* **Reading passage**
I know, but the type hint seems redundant and misleading then, maybe?

borkdude17:03:46

if this isn't important, I'll just ignore it, won't make a JIRA issue and override the type config in clj-kondo

hiredman17:03:33

it is definitely redundant, it isn't used

Alex Miller (Clojure team)17:03:41

not something I'm concerned about

denik19:03:06

Looking for resources to deploy & run Clojure apps based on deps.tools. Any resources?

ghadi19:03:27

Datomic Cloud Ion are really nice @denik

ghadi19:03:52

if not using Ions, usually I make an uberjar and ship it to whatever ECS / K8S

denik19:03:42

thanks @ghadi. Ions are too involved (AWS lock in etc). Re: shipping uberjars, what starts your jar/app on the destination machine

ghadi19:03:18

java -cp your.jar clojure.main -m your.entry.namespace

denik19:03:34

preferably I'd use a git push (similar to dukku/heroku) and have everything else run automatically. the complexity of dokku is frightening though.

Ahmed Hassan02:03:02

Complexity of using it or reading codebase of dokku? Dokku have good "git push" story.

denik12:03:55

The codebase / size / deps

Ahmed Hassan12:03:10

It handles many operations which we'll have to deal manually otherwise, won't an alternative with same features have similar size?

Ahmed Hassan12:03:40

Dokku codebase is largely composed of bash scripts.

Ahmed Hassan12:03:13

What alternative ways do you recommend to Dokku?

denik15:03:46

there’s little to recommend. Piku doesn’t work as well as it looks.

denik15:03:11

I posted because I don’t know good alternatives

Ahmed Hassan05:03:28

So, do you prefer bash scripts over these solutions?

* **Task instructions**
In the chat log about deploying Clojure apps above, revise the passage starting with "denik15:03:46" and going on through "over these solutions?" by writing it out again with "alternatives" changed to "options".

* **Rows from a dataset**
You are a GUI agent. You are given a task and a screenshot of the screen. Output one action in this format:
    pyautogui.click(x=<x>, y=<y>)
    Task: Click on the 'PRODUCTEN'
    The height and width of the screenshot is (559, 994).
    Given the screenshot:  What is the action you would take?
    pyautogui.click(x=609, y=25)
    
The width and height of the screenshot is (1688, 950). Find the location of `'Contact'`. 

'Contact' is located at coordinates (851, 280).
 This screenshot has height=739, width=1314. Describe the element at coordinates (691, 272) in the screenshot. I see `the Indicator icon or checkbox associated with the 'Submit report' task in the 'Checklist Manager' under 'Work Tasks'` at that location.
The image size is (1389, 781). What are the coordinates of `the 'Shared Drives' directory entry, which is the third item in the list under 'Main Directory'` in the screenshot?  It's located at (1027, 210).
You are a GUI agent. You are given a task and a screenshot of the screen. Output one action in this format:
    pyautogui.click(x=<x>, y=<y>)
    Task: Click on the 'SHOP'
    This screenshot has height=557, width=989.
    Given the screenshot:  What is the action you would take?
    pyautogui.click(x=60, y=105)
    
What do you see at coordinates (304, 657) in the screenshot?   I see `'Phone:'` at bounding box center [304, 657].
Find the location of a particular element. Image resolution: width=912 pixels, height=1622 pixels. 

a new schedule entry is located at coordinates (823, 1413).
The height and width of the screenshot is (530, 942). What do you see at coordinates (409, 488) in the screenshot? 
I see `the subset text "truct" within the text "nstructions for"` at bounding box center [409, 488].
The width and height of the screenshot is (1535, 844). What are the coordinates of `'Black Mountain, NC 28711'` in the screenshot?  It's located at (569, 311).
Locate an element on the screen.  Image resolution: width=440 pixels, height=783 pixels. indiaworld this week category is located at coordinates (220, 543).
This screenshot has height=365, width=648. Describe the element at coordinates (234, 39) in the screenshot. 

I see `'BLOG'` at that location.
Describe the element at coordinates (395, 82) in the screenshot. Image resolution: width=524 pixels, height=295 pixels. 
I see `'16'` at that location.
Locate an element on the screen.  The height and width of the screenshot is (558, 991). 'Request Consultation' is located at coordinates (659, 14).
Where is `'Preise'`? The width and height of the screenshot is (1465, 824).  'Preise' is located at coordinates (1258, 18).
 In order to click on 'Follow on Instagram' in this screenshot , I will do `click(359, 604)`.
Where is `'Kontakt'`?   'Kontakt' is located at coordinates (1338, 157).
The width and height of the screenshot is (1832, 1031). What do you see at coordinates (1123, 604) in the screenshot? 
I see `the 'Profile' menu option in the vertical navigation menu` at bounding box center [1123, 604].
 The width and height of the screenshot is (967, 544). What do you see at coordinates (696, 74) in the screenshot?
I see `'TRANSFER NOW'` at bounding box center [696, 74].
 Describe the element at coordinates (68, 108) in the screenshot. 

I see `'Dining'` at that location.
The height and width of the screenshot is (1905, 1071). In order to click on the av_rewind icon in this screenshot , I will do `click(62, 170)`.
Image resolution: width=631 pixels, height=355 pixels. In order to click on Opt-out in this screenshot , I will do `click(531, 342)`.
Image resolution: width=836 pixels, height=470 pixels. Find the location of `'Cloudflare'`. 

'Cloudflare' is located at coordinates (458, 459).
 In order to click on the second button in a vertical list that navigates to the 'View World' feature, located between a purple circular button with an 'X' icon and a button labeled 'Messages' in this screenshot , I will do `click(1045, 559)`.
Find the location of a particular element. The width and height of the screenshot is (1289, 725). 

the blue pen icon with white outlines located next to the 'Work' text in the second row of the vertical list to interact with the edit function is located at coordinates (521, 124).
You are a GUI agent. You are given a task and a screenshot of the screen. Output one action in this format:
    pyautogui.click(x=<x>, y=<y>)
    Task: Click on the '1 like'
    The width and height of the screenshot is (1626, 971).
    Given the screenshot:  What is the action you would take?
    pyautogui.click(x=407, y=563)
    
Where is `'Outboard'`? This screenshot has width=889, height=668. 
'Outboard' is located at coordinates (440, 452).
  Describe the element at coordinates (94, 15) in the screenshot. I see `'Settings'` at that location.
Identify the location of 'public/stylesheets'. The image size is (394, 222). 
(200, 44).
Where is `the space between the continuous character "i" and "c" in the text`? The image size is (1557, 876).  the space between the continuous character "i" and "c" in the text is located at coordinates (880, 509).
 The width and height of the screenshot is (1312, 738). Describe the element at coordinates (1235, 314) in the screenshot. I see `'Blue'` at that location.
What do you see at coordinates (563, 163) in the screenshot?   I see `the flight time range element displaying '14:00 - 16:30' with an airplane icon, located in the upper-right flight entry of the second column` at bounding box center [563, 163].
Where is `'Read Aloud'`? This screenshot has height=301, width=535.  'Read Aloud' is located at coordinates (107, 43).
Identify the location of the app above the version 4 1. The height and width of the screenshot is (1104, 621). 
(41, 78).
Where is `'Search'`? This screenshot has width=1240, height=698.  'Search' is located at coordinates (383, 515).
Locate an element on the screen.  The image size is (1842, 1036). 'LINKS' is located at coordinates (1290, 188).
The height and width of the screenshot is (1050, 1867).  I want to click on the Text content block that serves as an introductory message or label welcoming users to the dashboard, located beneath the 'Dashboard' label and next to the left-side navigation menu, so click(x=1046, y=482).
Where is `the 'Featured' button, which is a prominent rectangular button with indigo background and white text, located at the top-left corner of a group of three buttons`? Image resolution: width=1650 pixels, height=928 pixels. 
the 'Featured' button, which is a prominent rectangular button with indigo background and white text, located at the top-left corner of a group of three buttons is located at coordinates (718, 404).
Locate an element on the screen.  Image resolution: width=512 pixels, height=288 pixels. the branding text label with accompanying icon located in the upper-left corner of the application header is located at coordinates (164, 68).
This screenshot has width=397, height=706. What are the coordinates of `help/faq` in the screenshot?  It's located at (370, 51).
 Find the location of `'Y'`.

* **Exercise response**
denik15:03:46

there’s little to recommend. Piku doesn’t work as well as it looks.

denik15:03:11

I posted because I don’t know good options

Ahmed Hassan05:03:28

So, do you prefer bash scripts over these solutions?